----- Records for this task

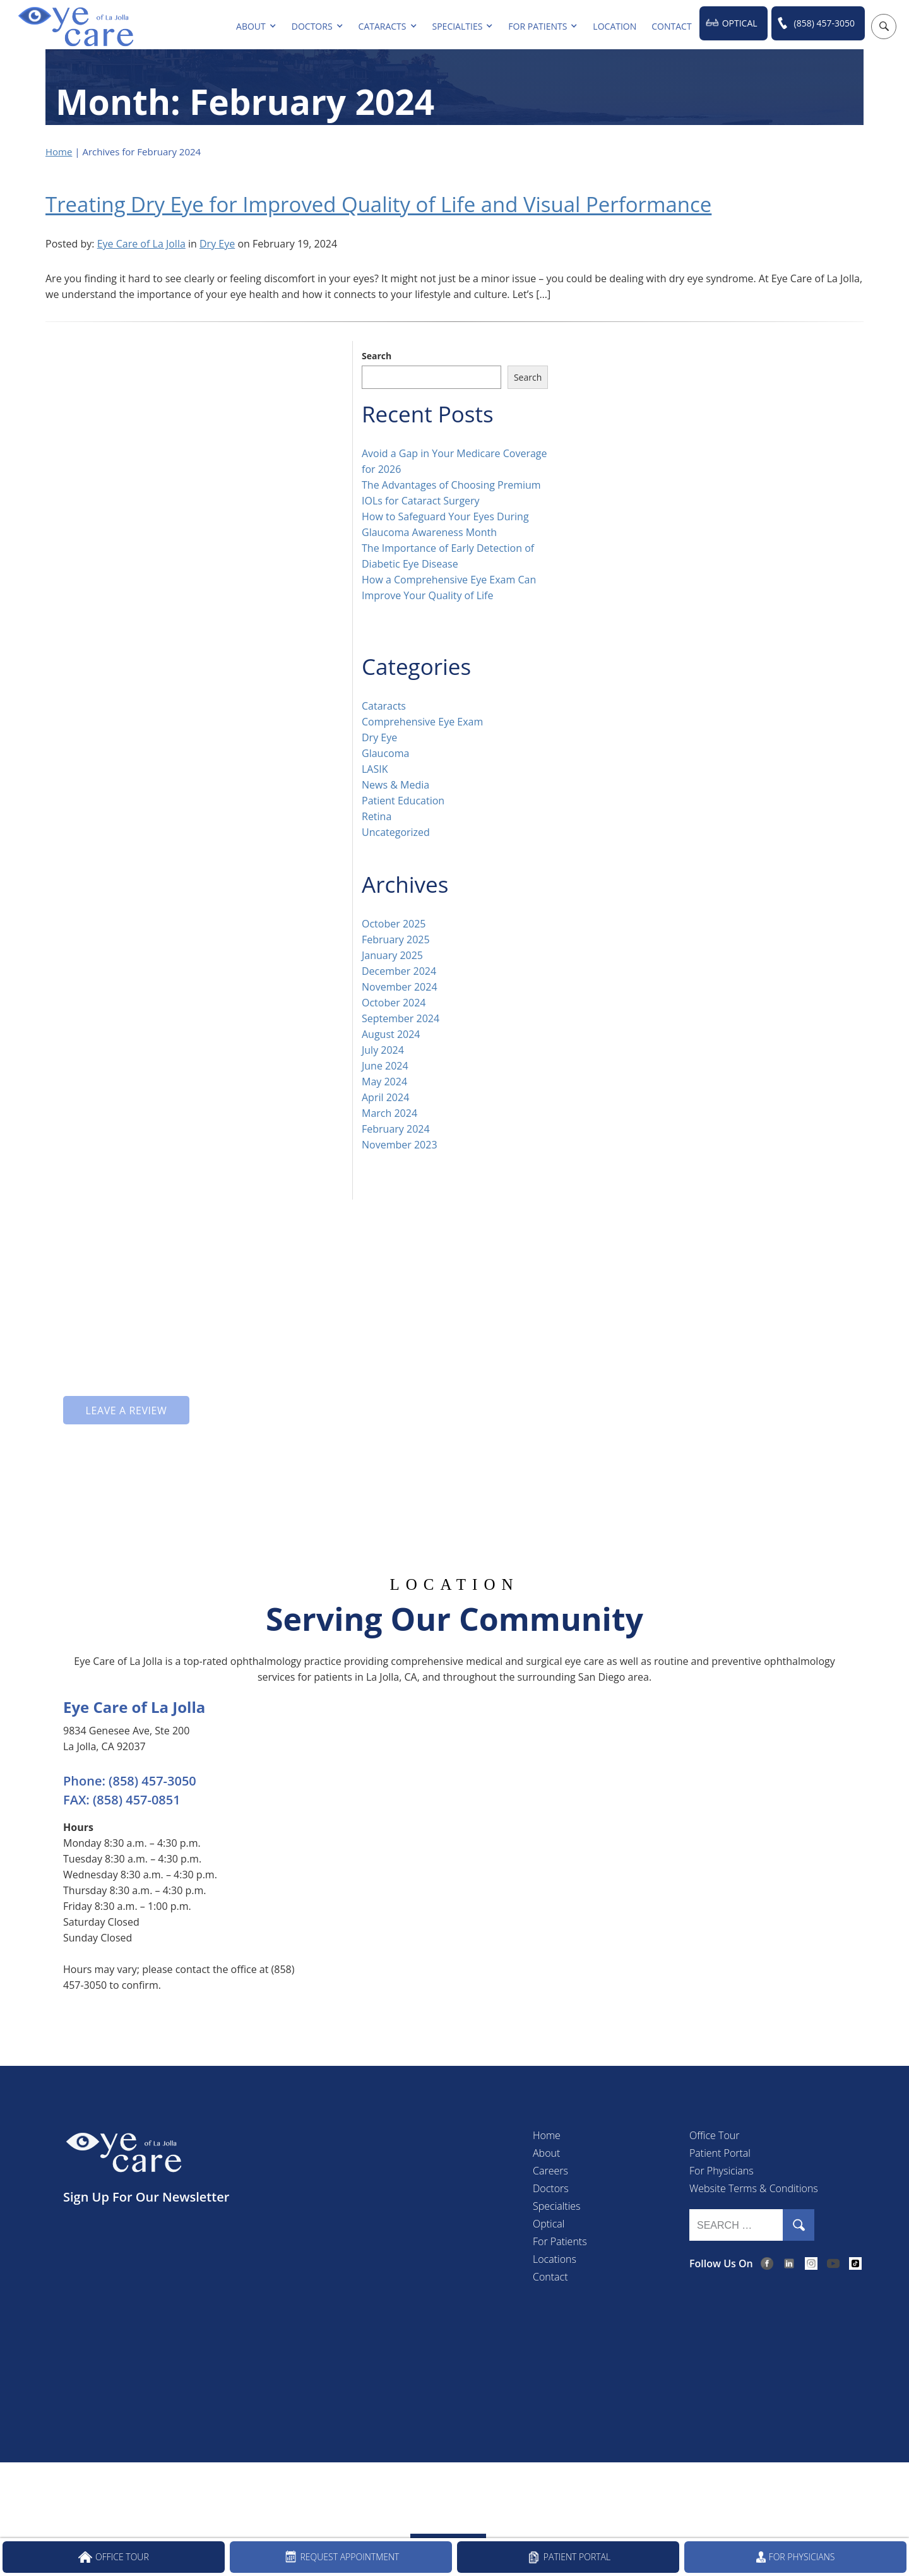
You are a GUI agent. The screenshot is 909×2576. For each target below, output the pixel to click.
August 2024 (391, 1034)
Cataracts (383, 26)
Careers (550, 2170)
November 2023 (399, 1144)
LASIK (375, 768)
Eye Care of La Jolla (141, 243)
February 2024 (396, 1128)
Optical (740, 23)
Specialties (457, 26)
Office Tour (714, 2134)
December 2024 (399, 970)
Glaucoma (385, 753)
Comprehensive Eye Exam (422, 721)
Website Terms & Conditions (753, 2187)
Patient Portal (720, 2152)
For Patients (537, 26)
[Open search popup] (883, 26)
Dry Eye (217, 243)
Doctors (312, 26)
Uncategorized (396, 831)
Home (58, 151)
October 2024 (394, 1002)
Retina (376, 816)
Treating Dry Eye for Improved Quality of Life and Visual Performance (399, 203)
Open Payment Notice (574, 2488)
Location (614, 26)
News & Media (395, 784)
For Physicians (721, 2170)
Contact (671, 26)
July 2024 (383, 1049)
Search (376, 355)
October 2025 (394, 923)
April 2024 (385, 1097)
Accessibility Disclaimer (465, 2488)
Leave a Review (126, 1410)
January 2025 (392, 955)
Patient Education (403, 800)
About (251, 26)
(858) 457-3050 (824, 23)
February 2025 (396, 939)
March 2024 (389, 1112)
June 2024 (385, 1065)
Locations (554, 2258)
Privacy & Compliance (356, 2488)
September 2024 (400, 1018)
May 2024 (384, 1081)
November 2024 (399, 986)
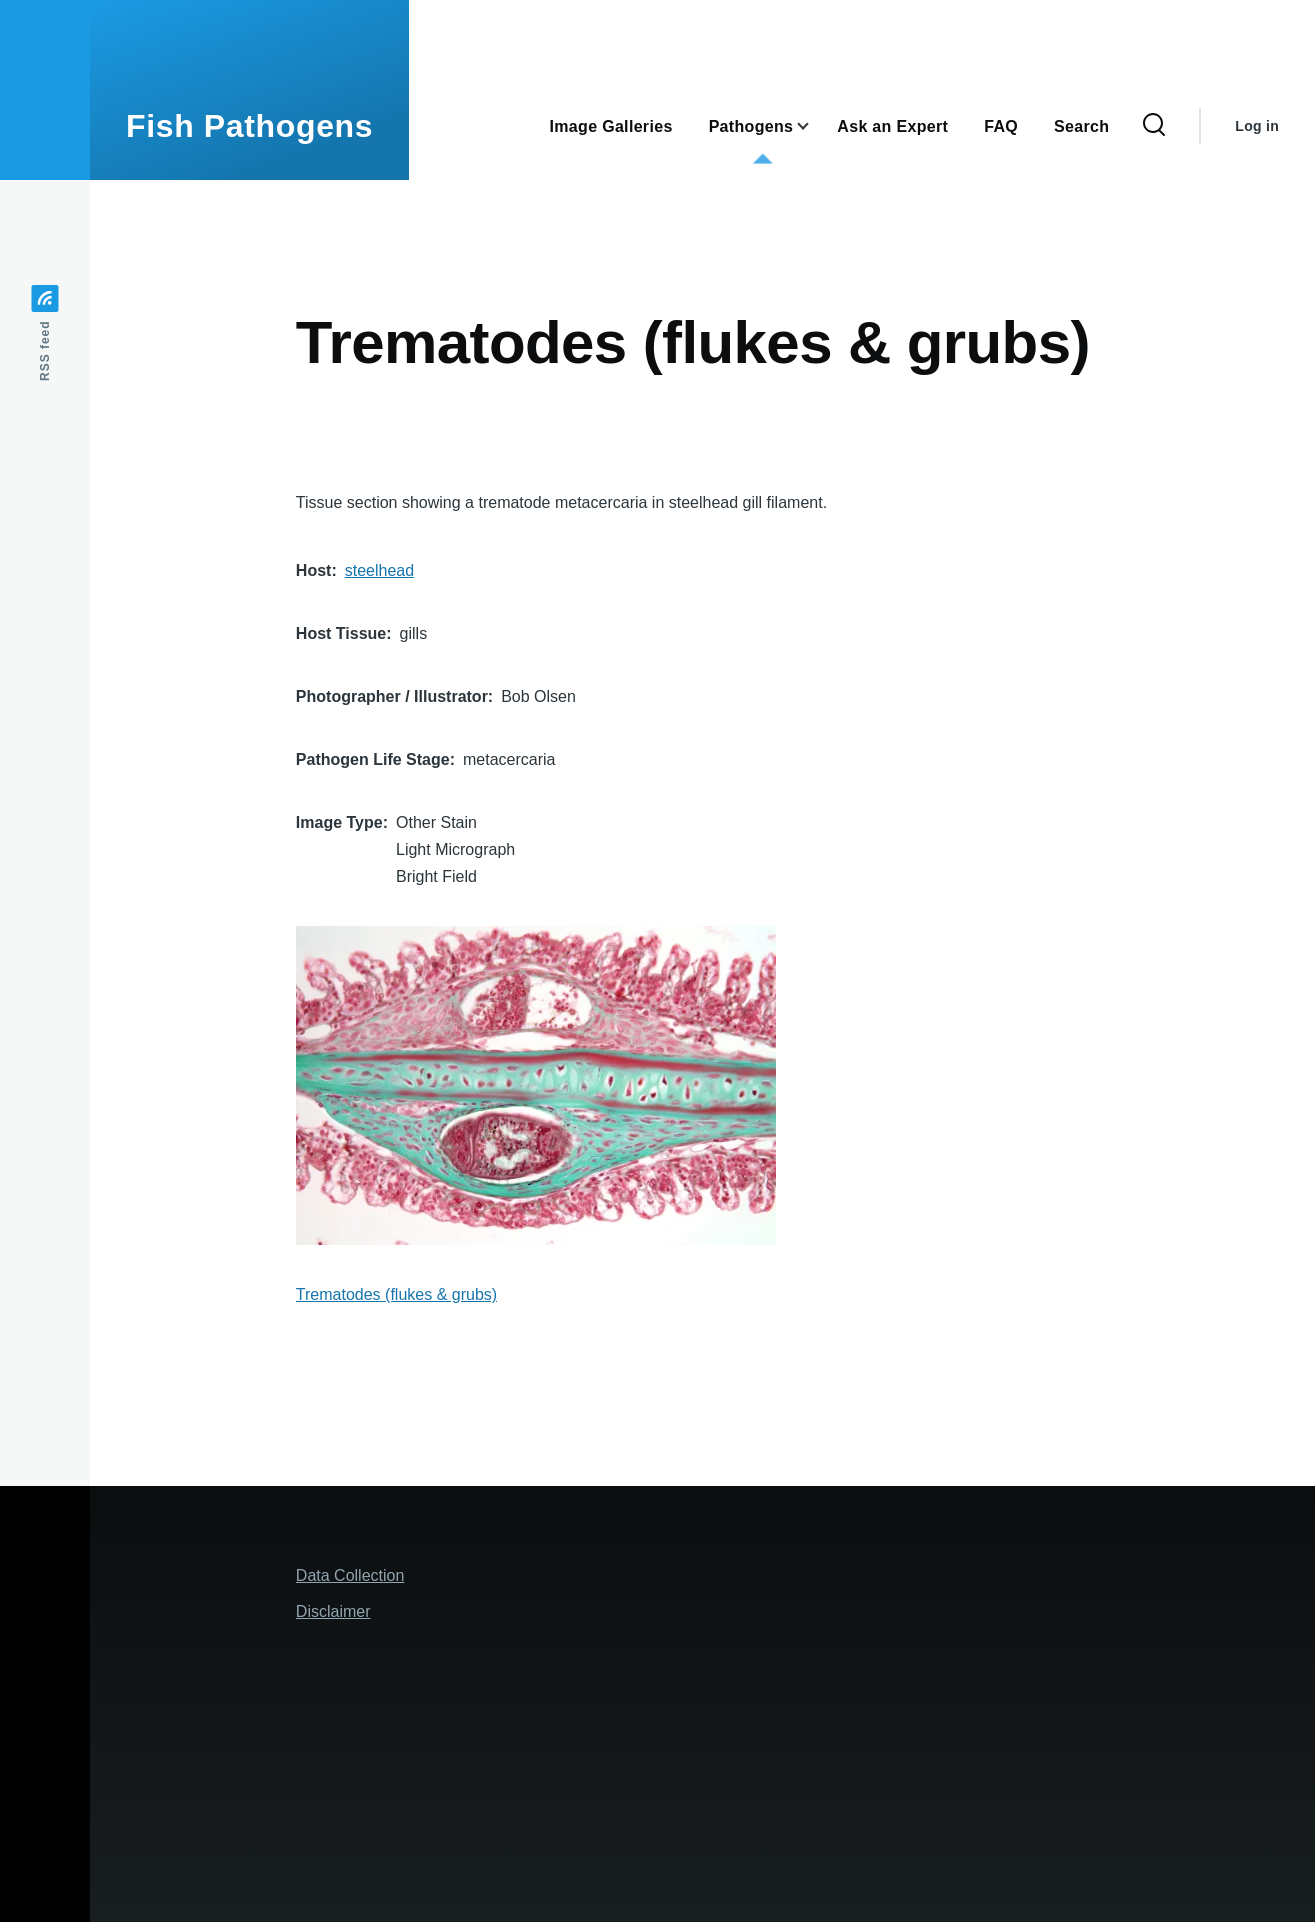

----------

- What you will do
Extract from the records above the lines from the one containing "Cataracts (383, 26)" to the one containing "Glaucoma (385, 753)", both lines included, exactly as they appear and with nothing else.

- Solution to the problem
Cataracts (383, 26)
Careers (550, 2170)
November 2023 (399, 1144)
LASIK (375, 768)
Eye Care of La Jolla (141, 243)
February 2024 (396, 1128)
Optical (740, 23)
Specialties (457, 26)
Office Tour (714, 2134)
December 2024 (399, 970)
Glaucoma (385, 753)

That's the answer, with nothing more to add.